### Data section
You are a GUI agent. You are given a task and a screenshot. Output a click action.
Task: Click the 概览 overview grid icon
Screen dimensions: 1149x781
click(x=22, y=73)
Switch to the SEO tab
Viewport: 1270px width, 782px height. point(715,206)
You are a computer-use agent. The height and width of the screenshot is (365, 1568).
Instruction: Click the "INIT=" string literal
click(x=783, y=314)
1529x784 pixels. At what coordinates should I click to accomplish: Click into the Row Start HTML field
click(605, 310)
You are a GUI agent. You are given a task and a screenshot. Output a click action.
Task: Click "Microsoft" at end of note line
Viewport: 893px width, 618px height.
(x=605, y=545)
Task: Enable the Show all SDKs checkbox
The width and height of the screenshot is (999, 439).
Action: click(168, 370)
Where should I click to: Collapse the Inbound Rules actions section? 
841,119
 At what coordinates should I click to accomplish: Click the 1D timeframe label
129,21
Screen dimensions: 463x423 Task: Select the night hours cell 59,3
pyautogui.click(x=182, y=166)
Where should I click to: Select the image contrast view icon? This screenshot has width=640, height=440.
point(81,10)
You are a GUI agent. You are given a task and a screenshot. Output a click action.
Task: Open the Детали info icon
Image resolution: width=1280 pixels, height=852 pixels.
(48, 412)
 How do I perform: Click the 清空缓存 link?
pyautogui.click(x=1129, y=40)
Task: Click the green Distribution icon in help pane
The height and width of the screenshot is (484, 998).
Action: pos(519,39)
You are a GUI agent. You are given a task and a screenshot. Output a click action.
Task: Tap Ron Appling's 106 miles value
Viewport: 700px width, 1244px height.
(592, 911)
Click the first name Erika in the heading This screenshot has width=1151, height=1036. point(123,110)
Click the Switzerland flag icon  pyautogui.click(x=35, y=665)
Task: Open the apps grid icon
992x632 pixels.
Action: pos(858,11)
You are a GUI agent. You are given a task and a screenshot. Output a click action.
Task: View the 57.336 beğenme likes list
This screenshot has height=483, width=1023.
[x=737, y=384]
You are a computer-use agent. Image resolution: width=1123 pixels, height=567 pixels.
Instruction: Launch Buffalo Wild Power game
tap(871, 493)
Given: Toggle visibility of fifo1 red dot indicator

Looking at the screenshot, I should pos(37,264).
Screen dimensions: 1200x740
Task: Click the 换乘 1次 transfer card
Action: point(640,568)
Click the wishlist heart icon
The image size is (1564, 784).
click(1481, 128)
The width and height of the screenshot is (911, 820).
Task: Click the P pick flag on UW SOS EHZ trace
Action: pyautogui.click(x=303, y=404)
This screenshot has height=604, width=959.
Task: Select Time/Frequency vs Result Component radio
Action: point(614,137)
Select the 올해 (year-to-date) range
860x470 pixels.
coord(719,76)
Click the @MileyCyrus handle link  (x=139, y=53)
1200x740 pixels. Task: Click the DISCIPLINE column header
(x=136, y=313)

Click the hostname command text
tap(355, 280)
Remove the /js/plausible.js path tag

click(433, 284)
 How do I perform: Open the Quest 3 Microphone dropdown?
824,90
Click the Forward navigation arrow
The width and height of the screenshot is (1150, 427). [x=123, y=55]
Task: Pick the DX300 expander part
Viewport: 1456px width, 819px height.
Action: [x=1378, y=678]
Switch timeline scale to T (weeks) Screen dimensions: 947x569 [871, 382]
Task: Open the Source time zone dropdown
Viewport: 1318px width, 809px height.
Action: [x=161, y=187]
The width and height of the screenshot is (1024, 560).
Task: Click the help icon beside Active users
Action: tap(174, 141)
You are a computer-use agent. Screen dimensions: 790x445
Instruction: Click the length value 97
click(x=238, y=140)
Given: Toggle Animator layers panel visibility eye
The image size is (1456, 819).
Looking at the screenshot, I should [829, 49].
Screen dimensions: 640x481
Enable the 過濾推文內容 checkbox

### Exercise details
Pull out every line of the entries above that contains the string "grid". Matching is case-sensitive.

### The solution
Task: Click the 概览 overview grid icon
Task: Open the apps grid icon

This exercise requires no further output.